In our previous article we discussed the role & purpose of data within modern day business environments. The role of data is to be transformed into insights, in order to build better products & experiences which in return lead to business growth. We then further clarified how we could turn data, also known as the new oil, into its end product being the insights. In order to do so, today’s volumes of data require additional computing power & intelligence. This comes in a form of Artificial Intelligence known as Machine Learning. The cloud serves as the pipeline in order to make data accessible by these ML algorithms.
We concluded that if data is the new oil, AI would serve as its refinery and the cloud is the pipeline connecting both.
An architecture blueprint
In order to make this setup tangible, we’ll start by drawing a blueprint. Note that this is not a representation of what things should exactly look like in all cases. This blueprint serves as a reference in order to develop the overall idea and map the roles and interactions between the key elements of the infrastructure from a marketing perspective & purpose.. The following blueprint example shows a reference infrastructure. As indicated in the model representing the role & impact of analytics, it represents an infinite iteration. Full lines represent an influx that collects all the data and brings it to the end-point being the Cloud solution where ML is deployed. Dotted lines represent the enriched activation track where enriched signals are being ported back into the respective platforms to act on the derived insights.
The main pillars within the blueprint are:
- Paid & owned (media) channels: These are represented by SEA (or), Search360 & DV360 as well as other web sources (read, Facebook, Twitter, etc). They need to be part of this ecosystem, otherwise we can’t act upon the insights derived from the raw data which blocks us to act upon them.

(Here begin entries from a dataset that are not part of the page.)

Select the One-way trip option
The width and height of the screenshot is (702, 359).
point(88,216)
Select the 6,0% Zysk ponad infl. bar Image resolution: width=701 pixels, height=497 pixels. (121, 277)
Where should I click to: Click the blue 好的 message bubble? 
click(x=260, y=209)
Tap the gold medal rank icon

- A web data ecosystem: Linked through elements such as a datalayer, tags, a Tag Management System and Data Quality Assurance Platform. Data Quality Assurance Platforms such as ObservePoint & HubScan monitor & safeguard your data quality through tag deployment & data streams on a permanent basis. A web analytics system, such as Google Analytics 360 completes this setup.
- A unification engine: The role of a unification engine is to combine all data points around a single identifier. This could be represented by Tealium AudienceStream, Ysance or Segment. These platforms are known under different names such as Customer Data Infrastructure, Customer Data Platforms & Retail Data Platforms.

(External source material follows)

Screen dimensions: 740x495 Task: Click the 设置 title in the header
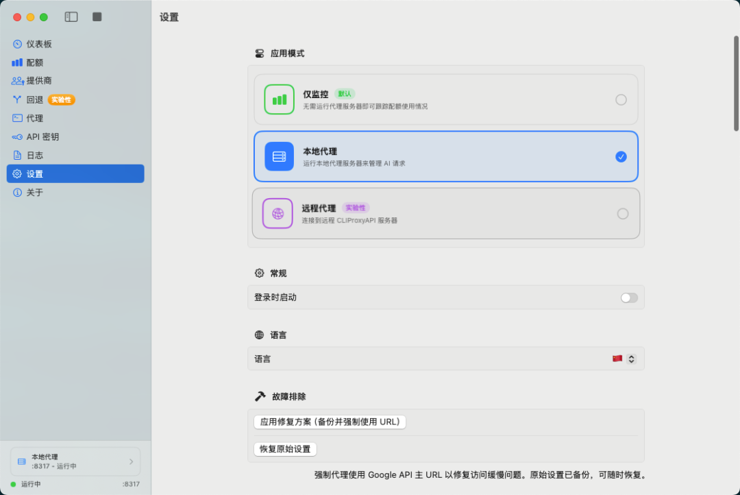(169, 17)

- A cloud solution: The role of the Cloud solution is to centralise all data storage (data lake like) required for analysis and make it available to Artificial Intelligence / Machine Learning engines. Moreover it allows organisations to own their data as such outside of the platforms they are originally collected in.

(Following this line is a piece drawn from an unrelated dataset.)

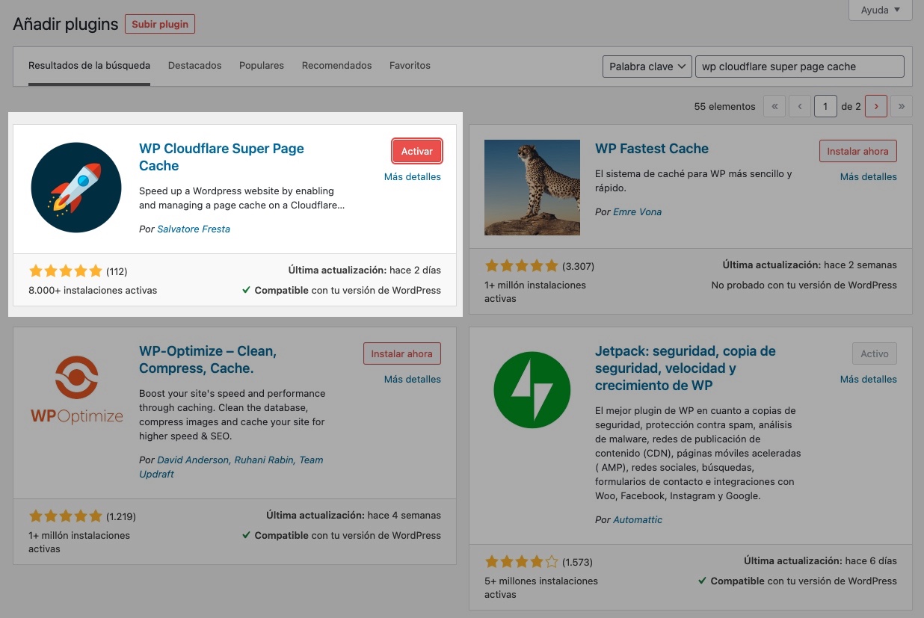Jump to last results page arrow
The width and height of the screenshot is (924, 618).
coord(901,107)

From idea to architectural blueprint
Now let’s move from collection to refinement.
Step 1 - Data Collection
The elements depicted in blue in the below blueprint represent all elements linked to the data collection step. Data is picked up on by the Tag Management System. The Data Quality Assurance Platforms monitors the fluxes in place & warns the infrastructure owner when something is off. Data is piped through to the respected platforms & centrally collected by the analytics platform after which it is enriched within the unification engine by external sources.
Step 2 - Data analysis
Analysis of the data happens in two area’s. For web-related matters only the analytics platform can be consulted directly. This is where questions regarding visitor counts, average order value & traffic sources are answered. More advanced analysis takes place within the cloud platform after the unification engine came into play. Here analysis regarding Recency Frequency Monetary modelling, churn & consumer classification is handled based on a unique identifier (typically a globally shared userId). In a first stage this is a purely descriptive & exploratory model which can evolve towards predictive modelling. The cloud serves as a gateway to pre-trained Machine Learning models which allow for further analysis than capable by humans.
Step 3 - Better products & experiences
Based on the insights derived from the analysis the organisation can start building better products & experiences (in the digital space). This could be represented by improved website funnels, website personalisation, more qualitative media audiences or better segmentation clusters upon which teams can act more precisely.
As the need for personalised & tailored experiences increases, the volume of data generated by users increases, the pressure on ROI increases, the cost of data storage & advanced analysis decreases, blueprints as the one explained in this article certainly show the way towards more customer-centric solutions. This again is an end-goal (& new starting point) for business growth. The most important element is to build the ecosystem step-by-step, keeping the overall objective and blueprint in mind. This shows the role of ML & Cloud versus marketing is no longer theoretical, but ready to be put into practice.